9 – Grite. A raiva às vezes sai mesmo aos gritos. Eu não tenho dúvida. Chegou a hora de gritar. Se formos decentes, gritaremos com você. Depois de gritarmos toda a nossa raiva, nos abraçaremos por saber que a inconformidade de um/a encontrou eco em outro/a. Ou em muito/as outro/as. Até que o barulho se torne tão alto e poderoso que a sua indignação silencie a opressão.

10 – Escute. Não esqueça o poder da raiva. Raiva pode ser um sentimento poderoso demais para que você consiga canaliza-la individualmente. É construindo no coletivo que as melhores soluções surgem. E aprenda a não silenciar a raiva do/a outro/a com a sua raiva. Não caia nas armadilhas do ego. Você não é o centro do mundo e as opressões não podem ser hierarquizadas. Somos todos seres interdependentes e interconectados. Reproduzimos nós também as estruturas de opressão social. Se nos investigarmos de forma minuciosa, honesta, encontraremos o sexismo, racismo e elitismo dentro de nós. Temos, com urgência, que aprender com a raiva alheia. 

Aprender com a raiva alheia é também perceber que a maioria de nós, brancos, quando vai refletir sobre a conjuntura em que nos encontramos, buscando construir estratégias para fazer frente a este estado de coisas, procura as soluções nas mesmas fontes de sempre. Seguimos procurando em intelectuais homens, brancos e, não raro, europeus, soluções para problemas causados por homens, brancos e, não raro, europeus.

Cegados por nossos próprios preconceitos, por nosso próprio autoritarismo (a hierarquizar seres humanos e reconhecer conhecimento em uma pequena fatia deles), deixamos de buscar respostas para os nossos problemas nos homens e – principalmente – mulheres negras que sempre conseguiram sobreviver ao estado de exceção permanente que nós, também opressores, temos produzido e reproduzido ao longo do tempo.

Por isso perca o medo da raiva alheia. Leia Audre Lorde, bell hooks. Grada Kilomba.
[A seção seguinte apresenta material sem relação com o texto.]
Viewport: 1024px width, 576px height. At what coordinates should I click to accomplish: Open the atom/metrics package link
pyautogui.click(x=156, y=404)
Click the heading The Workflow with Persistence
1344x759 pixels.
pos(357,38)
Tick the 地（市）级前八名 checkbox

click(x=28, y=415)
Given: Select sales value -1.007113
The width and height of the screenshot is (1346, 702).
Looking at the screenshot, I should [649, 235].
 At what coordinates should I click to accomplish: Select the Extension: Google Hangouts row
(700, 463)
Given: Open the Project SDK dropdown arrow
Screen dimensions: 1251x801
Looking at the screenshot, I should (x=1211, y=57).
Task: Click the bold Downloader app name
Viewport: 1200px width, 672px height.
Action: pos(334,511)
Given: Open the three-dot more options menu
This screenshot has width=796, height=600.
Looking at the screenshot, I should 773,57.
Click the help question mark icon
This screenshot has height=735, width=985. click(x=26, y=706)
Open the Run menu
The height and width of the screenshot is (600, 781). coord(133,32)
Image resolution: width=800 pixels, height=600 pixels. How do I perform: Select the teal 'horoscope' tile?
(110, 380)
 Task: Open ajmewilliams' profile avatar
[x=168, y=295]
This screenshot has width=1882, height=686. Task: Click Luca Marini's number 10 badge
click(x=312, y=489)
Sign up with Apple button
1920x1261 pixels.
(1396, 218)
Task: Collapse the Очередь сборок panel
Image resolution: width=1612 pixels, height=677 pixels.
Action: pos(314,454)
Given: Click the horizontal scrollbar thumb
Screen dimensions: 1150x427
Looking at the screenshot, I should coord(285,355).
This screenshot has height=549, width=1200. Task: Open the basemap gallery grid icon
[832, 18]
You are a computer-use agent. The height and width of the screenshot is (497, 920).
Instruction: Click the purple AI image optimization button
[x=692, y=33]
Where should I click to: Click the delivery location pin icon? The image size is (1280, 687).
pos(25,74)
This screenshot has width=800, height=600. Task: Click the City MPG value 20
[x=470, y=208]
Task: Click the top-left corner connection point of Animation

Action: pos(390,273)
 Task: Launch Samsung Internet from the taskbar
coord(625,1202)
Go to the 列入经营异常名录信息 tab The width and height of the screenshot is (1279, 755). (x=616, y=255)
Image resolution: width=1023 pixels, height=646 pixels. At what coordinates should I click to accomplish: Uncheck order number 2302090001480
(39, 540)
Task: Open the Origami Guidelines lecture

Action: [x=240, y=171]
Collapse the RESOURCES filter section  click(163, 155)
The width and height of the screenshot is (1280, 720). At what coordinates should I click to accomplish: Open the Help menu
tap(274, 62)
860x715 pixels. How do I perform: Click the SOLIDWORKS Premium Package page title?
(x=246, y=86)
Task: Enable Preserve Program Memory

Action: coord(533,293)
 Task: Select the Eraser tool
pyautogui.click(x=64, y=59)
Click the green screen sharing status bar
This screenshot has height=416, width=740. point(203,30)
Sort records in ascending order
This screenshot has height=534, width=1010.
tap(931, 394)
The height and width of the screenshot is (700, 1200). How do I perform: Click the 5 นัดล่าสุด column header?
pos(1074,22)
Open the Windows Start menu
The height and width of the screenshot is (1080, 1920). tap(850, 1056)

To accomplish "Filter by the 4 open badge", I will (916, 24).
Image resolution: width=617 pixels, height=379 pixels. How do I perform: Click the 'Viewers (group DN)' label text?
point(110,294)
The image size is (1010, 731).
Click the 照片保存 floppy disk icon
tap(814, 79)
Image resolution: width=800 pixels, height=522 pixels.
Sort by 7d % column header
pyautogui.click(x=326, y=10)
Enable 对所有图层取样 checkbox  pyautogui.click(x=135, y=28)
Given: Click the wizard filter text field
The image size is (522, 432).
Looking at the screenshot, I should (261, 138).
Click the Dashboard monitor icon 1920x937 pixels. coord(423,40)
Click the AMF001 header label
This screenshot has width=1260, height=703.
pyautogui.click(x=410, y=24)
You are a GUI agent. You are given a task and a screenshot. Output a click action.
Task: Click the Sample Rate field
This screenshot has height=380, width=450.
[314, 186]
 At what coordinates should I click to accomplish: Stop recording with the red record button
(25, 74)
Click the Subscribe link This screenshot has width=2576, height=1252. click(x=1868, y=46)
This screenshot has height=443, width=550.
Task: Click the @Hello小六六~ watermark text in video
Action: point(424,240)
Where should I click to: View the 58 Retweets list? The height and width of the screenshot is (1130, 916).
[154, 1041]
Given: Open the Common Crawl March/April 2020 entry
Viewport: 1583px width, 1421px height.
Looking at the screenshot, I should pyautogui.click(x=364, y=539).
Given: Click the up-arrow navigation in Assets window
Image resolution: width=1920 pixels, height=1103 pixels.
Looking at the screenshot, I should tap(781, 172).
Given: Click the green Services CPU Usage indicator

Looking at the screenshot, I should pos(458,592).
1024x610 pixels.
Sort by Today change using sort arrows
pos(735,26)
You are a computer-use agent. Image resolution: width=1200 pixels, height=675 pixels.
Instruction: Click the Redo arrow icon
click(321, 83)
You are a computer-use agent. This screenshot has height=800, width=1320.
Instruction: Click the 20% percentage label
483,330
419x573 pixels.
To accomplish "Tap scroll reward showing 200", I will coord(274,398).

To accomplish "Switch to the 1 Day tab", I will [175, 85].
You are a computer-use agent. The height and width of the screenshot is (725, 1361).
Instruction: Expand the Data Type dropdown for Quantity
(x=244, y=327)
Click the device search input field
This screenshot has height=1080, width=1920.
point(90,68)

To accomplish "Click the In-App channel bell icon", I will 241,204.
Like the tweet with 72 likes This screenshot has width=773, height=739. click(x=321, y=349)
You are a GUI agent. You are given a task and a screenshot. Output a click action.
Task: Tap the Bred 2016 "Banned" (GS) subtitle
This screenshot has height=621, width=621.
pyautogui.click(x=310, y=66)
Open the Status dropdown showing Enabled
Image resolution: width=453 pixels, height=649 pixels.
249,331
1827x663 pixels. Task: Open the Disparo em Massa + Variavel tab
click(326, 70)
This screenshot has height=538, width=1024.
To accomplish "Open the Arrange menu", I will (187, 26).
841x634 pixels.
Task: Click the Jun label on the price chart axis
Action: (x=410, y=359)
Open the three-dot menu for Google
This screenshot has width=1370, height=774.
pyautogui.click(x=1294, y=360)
Djamila, Sueli e Conceição Evaristo.

Se queremos fazer frente ao ódio irracional que se multiplica na sociedade brasileira, buscando formas de resistência e de re-existencia, temos que aprender com elas. Estimularmos umas às outras – e uns aos outros também – a manifestar a nossa raiva, como única forma de construir uma sociedade mais justa e igualitária, livre de opressões.

Como lembra Audre Lorde,

“toda mulher tem um arsenal bem guardado de raiva potencialmente útil contra aquelas opressões, pessoal e institucional, que fez com que aquela raiva existisse. Focadas com precisão elas podem se tornam poderosas fontes de energia servindo o progresso e mudança. E quando eu falo de mudança, eu não quero dizer a simples mudança de posições ou uma diminuição temporária das tensões, ou a habilidade de sorrir e se sentir bem. Eu estou falando da alteração básica e radical dessas presunções que sublinham as nossas vidas (…). Eu não sou livre enquanto outras mulheres são prisioneiras, mesmo quando as amarras delas são diferentes das minhas. E eu não sou livre enquanto outra pessoa de Cor permanece acorrentada. Nem nenhuma de vocês é.”.